If the binary responds with status: "error":

  • The promise is rejected
  • The error message is propagated
  • Optional error codes are preserved
{
"status": "error",
"error": {
"message": "Invalid key"
}
}

From JavaScript, this behaves like a thrown exception.


Timeouts

Each call is executed with a timeout.

If the binary does not respond in time:

  • The call fails
  • The promise is rejected
  • The service may be restarted

Timeouts protect the server from blocked processes.


Execution Guarantees

  • Calls are matched using a unique id
  • Responses are resolved exactly once
  • Late or duplicate responses are ignored
  • Calls are isolated per Binary Service instance

There is no implicit retry.


Relation to Other Decorators

  • @BinaryService Defines where the call is executed.

  • @BinaryCall Defines how a request is sent and resolved.

  • @BinaryEvent Is unrelated to calls and does not affect responses.

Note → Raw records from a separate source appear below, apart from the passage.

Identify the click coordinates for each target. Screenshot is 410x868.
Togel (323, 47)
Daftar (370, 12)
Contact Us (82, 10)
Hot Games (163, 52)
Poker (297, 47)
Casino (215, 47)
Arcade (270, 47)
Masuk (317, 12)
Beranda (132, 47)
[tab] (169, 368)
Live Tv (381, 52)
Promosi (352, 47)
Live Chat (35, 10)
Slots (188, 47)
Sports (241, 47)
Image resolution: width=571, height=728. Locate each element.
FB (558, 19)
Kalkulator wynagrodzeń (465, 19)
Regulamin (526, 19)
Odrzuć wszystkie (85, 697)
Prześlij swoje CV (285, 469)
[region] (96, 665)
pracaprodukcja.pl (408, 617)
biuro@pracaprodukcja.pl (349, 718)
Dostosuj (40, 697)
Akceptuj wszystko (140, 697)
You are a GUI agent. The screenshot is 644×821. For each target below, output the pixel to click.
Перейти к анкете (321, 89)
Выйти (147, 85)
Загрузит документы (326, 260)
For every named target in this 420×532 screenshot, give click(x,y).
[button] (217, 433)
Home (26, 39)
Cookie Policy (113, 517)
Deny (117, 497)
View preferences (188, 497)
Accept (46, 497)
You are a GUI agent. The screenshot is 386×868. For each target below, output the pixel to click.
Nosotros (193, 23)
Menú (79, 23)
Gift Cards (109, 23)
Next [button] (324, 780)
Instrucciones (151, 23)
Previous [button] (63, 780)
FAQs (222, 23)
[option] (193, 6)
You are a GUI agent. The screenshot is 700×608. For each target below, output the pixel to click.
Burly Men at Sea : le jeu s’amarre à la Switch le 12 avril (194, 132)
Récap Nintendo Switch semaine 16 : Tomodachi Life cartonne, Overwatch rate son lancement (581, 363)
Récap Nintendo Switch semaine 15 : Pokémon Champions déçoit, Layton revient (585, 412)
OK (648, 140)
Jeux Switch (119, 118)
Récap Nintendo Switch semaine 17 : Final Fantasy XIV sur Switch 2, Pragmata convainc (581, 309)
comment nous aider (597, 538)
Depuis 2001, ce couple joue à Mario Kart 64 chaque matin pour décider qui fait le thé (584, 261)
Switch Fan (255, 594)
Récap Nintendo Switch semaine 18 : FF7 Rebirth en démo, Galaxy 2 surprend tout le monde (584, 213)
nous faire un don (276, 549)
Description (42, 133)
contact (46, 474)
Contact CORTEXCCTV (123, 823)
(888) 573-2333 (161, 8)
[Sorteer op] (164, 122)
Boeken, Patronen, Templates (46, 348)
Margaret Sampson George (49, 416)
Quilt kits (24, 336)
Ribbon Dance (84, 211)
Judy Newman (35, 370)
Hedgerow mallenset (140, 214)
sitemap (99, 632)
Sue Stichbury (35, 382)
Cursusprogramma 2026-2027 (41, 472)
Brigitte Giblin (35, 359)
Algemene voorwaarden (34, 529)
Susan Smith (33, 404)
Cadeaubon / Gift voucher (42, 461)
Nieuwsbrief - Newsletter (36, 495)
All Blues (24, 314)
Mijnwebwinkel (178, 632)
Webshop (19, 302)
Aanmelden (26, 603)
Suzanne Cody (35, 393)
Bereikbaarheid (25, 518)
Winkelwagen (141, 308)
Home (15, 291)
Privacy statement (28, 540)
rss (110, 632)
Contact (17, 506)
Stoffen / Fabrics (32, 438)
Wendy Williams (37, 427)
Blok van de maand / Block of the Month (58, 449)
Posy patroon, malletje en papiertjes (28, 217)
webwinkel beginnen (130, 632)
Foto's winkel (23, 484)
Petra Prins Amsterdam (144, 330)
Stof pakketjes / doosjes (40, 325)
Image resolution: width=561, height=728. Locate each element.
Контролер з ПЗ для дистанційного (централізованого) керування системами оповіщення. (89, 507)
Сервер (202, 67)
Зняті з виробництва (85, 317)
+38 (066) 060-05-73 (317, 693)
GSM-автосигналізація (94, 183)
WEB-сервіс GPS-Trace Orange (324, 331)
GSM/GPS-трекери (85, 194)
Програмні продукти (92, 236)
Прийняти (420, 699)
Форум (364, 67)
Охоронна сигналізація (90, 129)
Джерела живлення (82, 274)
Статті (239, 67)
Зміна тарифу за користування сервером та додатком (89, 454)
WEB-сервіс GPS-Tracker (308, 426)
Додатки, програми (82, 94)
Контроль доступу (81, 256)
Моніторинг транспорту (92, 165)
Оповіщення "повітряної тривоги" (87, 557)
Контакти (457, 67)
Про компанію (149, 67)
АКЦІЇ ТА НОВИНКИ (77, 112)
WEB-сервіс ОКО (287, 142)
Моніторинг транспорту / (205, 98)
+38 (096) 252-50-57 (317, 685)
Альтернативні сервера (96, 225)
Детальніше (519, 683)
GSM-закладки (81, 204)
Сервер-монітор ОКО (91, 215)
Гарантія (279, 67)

Calls and events can coexist but are handled independently.


Mental Model

A @BinaryCall is best understood as:

  • A remote function invocation
  • Executed outside the JS runtime
  • With strict request/response semantics

If the binary crashes, the call fails. If the protocol breaks, the call fails. This is intentional.


Summary

@BinaryCall provides:

  • Clear request-response semantics
  • Strong isolation
  • Predictable failure behavior
  • A clean async API for native code

If you need a value back from a binary, this is the tool.